Studio album by Patrick Watson
- Released: April 28, 2009
- Recorded: 2008
- Genre: Dream pop, psychedelic folk
- Length: 45:12
- Label: Secret City
- Producer: Patrick Watson

Patrick Watson chronology
| Close to Paradise (2007) | Wooden Arms (2009) | Adventures in Your Own Backyard (2012) |

= Wooden Arms =

Wooden Arms is the third album by Patrick Watson, released April 28, 2009 on Secret City Records.

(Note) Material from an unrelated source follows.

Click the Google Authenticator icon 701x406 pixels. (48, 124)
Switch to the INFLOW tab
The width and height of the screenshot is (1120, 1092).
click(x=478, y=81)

The album's first single, "Tracy's Waters", was released on March 5 and the group performed a new song, "Beijing", on CBC Radio's Q radio show on April 6. "Fireweed" was also released as a single and a music video was filmed, which features both live action and animation.

The album was nominated for the 2009 Polaris Music Prize, an award that Watson won in 2007 with the sophomore release, Close to Paradise.

The song "Big Bird in a Small Cage" was chosen as the Starbucks iTunes Pick of the Week for August 25, 2009.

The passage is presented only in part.